新型コロナ イタリアで観光ガイドが支援訴え
ヨーロッパでは新型コロナウイルスの感染拡大が抑えられているとして主要産業の観光業が各地で再開しています。しかし、イタリアでは旅行客が戻らず、観光ガイドが政府に支援の継続を求めて抗議活動を行うなど、先行きへの懸念が強まっています。
ヨーロッパでは、夏のバカンスシーズンを前にホテルや観光施設が相次いで営業を再開し、主要産業である観光業の立て直しを急いでいます。

このうちイタリアは今月3日からEU=ヨーロッパ連合の加盟国からの入国制限の解除などに踏み切りましたが、各国とを結ぶ航空便の多くが再開しておらず、旅行客は戻っていません。

こうした中、首都ローマをはじめベネチアやフィレンツェなどで9日、観光ガイドが集まり、仕事のない窮状を訴えて政府に支援の継続を求める抗議活動を行いました。

イタリアでは観光ガイドなどフリーランスの人たちに対して日本円で月額7万円余りの給付が行われてきましたが、先月いっぱいで打ち切られています。

参加者は「失業のような状態だ」として危機感をあらわにしていました。

また日本語でガイドをしているイタリア人の女性は「ローマはいまは空っぽで日本人も他の観光客もいなくて悲しい。戻ってきてほしい」と話していました。

ヨーロッパでは感染が再び拡大することへの警戒感から人々の往来が回復するまでには時間がかかるという見方も出ていて先行きへの懸念が強まっています。

現地の日本人のガイドも苦境に

イタリアでは、新型コロナウイルスの影響で、日本からの観光客が途絶えたことで、現地の日本人のガイドも苦境に立たされています。

イタリア北部のミラノに住む新津里枝さんは、20年ほど日本からの観光客や企業からの出張者に対して通訳や案内を行ってきました。

忙しい時は月に数日しか休みがありませんでしたが、新型コロナウイルスの影響で、ことし3月以降は日本からの客が途絶え、収入が全くなくなりました。

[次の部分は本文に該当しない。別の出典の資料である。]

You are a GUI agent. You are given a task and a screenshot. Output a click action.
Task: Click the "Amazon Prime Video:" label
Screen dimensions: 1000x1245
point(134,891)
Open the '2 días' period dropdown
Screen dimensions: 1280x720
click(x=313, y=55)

イタリア政府がフリーランスの人に給付する日本円で7万円ほどを受け取ってきましたが、それだけでは生活費をまかなえないといいます。

さらに、日本から観光客が再び訪れるようになるのはまだ先とみられ、それまで政府が支援を続けることは期待できないとして、不安をかかえています。

新津さんは、「お客さんが長期間戻ってこなかったらどうしようとか、政府からの補助がなくなったらどうなるだろうとか、たまに不安になりますが、前向きに考えるようにしています。ガイドの仕事は大好きですが、ほかに収入を得る手段も考えていきたい」と話していました。